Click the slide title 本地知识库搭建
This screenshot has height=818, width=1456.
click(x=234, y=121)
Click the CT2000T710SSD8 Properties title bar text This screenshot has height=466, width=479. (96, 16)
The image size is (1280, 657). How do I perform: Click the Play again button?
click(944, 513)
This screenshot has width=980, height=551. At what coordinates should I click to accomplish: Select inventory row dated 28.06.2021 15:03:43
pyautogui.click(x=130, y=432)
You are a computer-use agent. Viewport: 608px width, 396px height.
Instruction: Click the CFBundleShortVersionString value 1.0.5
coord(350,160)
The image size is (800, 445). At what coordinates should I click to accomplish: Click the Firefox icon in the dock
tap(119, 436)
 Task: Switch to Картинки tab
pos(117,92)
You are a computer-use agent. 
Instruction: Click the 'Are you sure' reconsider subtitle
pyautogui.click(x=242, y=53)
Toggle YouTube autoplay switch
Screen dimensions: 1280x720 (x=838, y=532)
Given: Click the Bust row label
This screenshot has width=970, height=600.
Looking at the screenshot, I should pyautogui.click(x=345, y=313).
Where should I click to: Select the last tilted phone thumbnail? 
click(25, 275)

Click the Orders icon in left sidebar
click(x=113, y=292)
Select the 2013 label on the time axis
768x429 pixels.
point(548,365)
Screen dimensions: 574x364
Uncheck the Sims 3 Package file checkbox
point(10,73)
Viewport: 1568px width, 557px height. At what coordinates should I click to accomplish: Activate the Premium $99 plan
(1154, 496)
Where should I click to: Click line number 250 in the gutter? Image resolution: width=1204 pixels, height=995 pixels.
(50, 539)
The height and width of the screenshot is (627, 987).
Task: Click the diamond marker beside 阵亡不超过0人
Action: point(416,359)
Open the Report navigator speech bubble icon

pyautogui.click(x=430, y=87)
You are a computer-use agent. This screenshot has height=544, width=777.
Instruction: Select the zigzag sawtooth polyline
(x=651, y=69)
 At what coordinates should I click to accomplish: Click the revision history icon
------------------------------------
**WHAT IS REQUIRED**
Transcribe all the entries, keeping each one exactly as it is.

**REPLY TO THE EXERCISE**
Click the slide title 本地知识库搭建
This screenshot has height=818, width=1456.
click(x=234, y=121)
Click the CT2000T710SSD8 Properties title bar text This screenshot has height=466, width=479. (96, 16)
The image size is (1280, 657). How do I perform: Click the Play again button?
click(944, 513)
This screenshot has width=980, height=551. At what coordinates should I click to accomplish: Select inventory row dated 28.06.2021 15:03:43
pyautogui.click(x=130, y=432)
You are a computer-use agent. Viewport: 608px width, 396px height.
Instruction: Click the CFBundleShortVersionString value 1.0.5
coord(350,160)
The image size is (800, 445). At what coordinates should I click to accomplish: Click the Firefox icon in the dock
tap(119, 436)
 Task: Switch to Картинки tab
pos(117,92)
You are a computer-use agent. 
Instruction: Click the 'Are you sure' reconsider subtitle
pyautogui.click(x=242, y=53)
Toggle YouTube autoplay switch
Screen dimensions: 1280x720 (x=838, y=532)
Given: Click the Bust row label
This screenshot has width=970, height=600.
Looking at the screenshot, I should pyautogui.click(x=345, y=313).
Where should I click to: Select the last tilted phone thumbnail? 
click(25, 275)

Click the Orders icon in left sidebar
click(x=113, y=292)
Select the 2013 label on the time axis
768x429 pixels.
point(548,365)
Screen dimensions: 574x364
Uncheck the Sims 3 Package file checkbox
point(10,73)
Viewport: 1568px width, 557px height. At what coordinates should I click to accomplish: Activate the Premium $99 plan
(1154, 496)
Where should I click to: Click line number 250 in the gutter? Image resolution: width=1204 pixels, height=995 pixels.
(50, 539)
The height and width of the screenshot is (627, 987).
Task: Click the diamond marker beside 阵亡不超过0人
Action: point(416,359)
Open the Report navigator speech bubble icon

pyautogui.click(x=430, y=87)
You are a computer-use agent. This screenshot has height=544, width=777.
Instruction: Select the zigzag sawtooth polyline
(x=651, y=69)
 At what coordinates should I click to accomplish: Click the revision history icon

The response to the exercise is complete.